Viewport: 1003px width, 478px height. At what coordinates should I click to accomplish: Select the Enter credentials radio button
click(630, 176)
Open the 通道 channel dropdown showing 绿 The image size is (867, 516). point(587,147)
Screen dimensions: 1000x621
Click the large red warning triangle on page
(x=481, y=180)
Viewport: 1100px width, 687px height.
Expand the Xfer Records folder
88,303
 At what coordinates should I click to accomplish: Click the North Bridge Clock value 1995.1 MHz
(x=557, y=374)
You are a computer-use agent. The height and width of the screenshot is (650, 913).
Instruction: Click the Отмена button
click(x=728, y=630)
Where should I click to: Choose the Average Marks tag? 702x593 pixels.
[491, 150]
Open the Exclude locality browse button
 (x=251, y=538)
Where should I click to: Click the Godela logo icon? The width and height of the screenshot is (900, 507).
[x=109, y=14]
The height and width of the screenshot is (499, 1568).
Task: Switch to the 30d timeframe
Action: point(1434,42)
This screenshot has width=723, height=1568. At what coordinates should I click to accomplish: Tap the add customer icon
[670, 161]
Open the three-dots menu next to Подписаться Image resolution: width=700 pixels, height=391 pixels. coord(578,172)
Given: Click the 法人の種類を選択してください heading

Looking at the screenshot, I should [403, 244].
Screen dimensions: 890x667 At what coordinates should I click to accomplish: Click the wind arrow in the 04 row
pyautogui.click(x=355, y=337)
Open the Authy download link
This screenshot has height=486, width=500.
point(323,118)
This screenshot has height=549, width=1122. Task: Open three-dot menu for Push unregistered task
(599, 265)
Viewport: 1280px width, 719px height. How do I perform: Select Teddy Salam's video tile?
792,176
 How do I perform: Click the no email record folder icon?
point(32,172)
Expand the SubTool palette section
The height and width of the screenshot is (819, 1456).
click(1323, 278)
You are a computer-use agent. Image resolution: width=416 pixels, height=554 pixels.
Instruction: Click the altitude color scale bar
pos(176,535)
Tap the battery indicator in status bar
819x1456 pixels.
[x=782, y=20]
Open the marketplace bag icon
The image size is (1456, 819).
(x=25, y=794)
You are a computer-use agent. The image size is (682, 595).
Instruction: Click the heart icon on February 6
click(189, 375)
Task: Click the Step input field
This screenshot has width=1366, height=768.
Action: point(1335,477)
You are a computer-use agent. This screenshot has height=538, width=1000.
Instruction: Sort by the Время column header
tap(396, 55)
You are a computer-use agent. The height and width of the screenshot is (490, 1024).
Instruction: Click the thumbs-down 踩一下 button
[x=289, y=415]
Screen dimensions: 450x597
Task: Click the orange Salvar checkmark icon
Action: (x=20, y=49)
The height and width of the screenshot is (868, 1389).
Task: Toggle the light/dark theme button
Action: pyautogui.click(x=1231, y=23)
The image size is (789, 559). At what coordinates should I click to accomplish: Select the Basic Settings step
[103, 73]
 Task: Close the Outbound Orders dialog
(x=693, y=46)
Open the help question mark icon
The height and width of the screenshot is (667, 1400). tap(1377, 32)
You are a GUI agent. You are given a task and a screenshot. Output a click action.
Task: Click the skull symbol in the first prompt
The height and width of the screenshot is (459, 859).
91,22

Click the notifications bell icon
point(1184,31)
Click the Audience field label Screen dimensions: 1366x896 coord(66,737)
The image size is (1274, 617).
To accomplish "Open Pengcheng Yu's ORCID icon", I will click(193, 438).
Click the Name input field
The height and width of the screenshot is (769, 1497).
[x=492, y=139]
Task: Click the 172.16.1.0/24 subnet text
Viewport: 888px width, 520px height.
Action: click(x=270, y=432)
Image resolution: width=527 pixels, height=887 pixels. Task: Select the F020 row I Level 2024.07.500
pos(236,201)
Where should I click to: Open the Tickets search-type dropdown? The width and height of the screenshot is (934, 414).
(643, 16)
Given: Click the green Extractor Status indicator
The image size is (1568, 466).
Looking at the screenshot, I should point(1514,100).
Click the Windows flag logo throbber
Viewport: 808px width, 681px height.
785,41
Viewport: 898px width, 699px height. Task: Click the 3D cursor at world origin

Exercise aim =
The records above should be reproduced in full, exactly as they read.

Exercise output =
Viewport: 1003px width, 478px height. At what coordinates should I click to accomplish: Select the Enter credentials radio button
click(630, 176)
Open the 通道 channel dropdown showing 绿 The image size is (867, 516). point(587,147)
Screen dimensions: 1000x621
Click the large red warning triangle on page
(x=481, y=180)
Viewport: 1100px width, 687px height.
Expand the Xfer Records folder
88,303
 At what coordinates should I click to accomplish: Click the North Bridge Clock value 1995.1 MHz
(x=557, y=374)
You are a computer-use agent. The height and width of the screenshot is (650, 913).
Instruction: Click the Отмена button
click(x=728, y=630)
Where should I click to: Choose the Average Marks tag? 702x593 pixels.
[491, 150]
Open the Exclude locality browse button
 (x=251, y=538)
Where should I click to: Click the Godela logo icon? The width and height of the screenshot is (900, 507).
[x=109, y=14]
The height and width of the screenshot is (499, 1568).
Task: Switch to the 30d timeframe
Action: point(1434,42)
This screenshot has width=723, height=1568. At what coordinates should I click to accomplish: Tap the add customer icon
[670, 161]
Open the three-dots menu next to Подписаться Image resolution: width=700 pixels, height=391 pixels. coord(578,172)
Given: Click the 法人の種類を選択してください heading

Looking at the screenshot, I should [403, 244].
Screen dimensions: 890x667 At what coordinates should I click to accomplish: Click the wind arrow in the 04 row
pyautogui.click(x=355, y=337)
Open the Authy download link
This screenshot has height=486, width=500.
point(323,118)
This screenshot has height=549, width=1122. Task: Open three-dot menu for Push unregistered task
(599, 265)
Viewport: 1280px width, 719px height. How do I perform: Select Teddy Salam's video tile?
792,176
 How do I perform: Click the no email record folder icon?
point(32,172)
Expand the SubTool palette section
The height and width of the screenshot is (819, 1456).
click(1323, 278)
You are a computer-use agent. Image resolution: width=416 pixels, height=554 pixels.
Instruction: Click the altitude color scale bar
pos(176,535)
Tap the battery indicator in status bar
819x1456 pixels.
[x=782, y=20]
Open the marketplace bag icon
The image size is (1456, 819).
(x=25, y=794)
You are a computer-use agent. The image size is (682, 595).
Instruction: Click the heart icon on February 6
click(189, 375)
Task: Click the Step input field
This screenshot has width=1366, height=768.
Action: point(1335,477)
You are a computer-use agent. This screenshot has height=538, width=1000.
Instruction: Sort by the Время column header
tap(396, 55)
You are a computer-use agent. The height and width of the screenshot is (490, 1024).
Instruction: Click the thumbs-down 踩一下 button
[x=289, y=415]
Screen dimensions: 450x597
Task: Click the orange Salvar checkmark icon
Action: (x=20, y=49)
The height and width of the screenshot is (868, 1389).
Task: Toggle the light/dark theme button
Action: pyautogui.click(x=1231, y=23)
The image size is (789, 559). At what coordinates should I click to accomplish: Select the Basic Settings step
[103, 73]
 Task: Close the Outbound Orders dialog
(x=693, y=46)
Open the help question mark icon
The height and width of the screenshot is (667, 1400). tap(1377, 32)
You are a GUI agent. You are given a task and a screenshot. Output a click action.
Task: Click the skull symbol in the first prompt
The height and width of the screenshot is (459, 859).
91,22

Click the notifications bell icon
point(1184,31)
Click the Audience field label Screen dimensions: 1366x896 coord(66,737)
The image size is (1274, 617).
To accomplish "Open Pengcheng Yu's ORCID icon", I will click(193, 438).
Click the Name input field
The height and width of the screenshot is (769, 1497).
[x=492, y=139]
Task: Click the 172.16.1.0/24 subnet text
Viewport: 888px width, 520px height.
Action: click(x=270, y=432)
Image resolution: width=527 pixels, height=887 pixels. Task: Select the F020 row I Level 2024.07.500
pos(236,201)
Where should I click to: Open the Tickets search-type dropdown? The width and height of the screenshot is (934, 414).
(643, 16)
Given: Click the green Extractor Status indicator
The image size is (1568, 466).
Looking at the screenshot, I should point(1514,100).
Click the Windows flag logo throbber
Viewport: 808px width, 681px height.
785,41
Viewport: 898px width, 699px height. Task: Click the 3D cursor at world origin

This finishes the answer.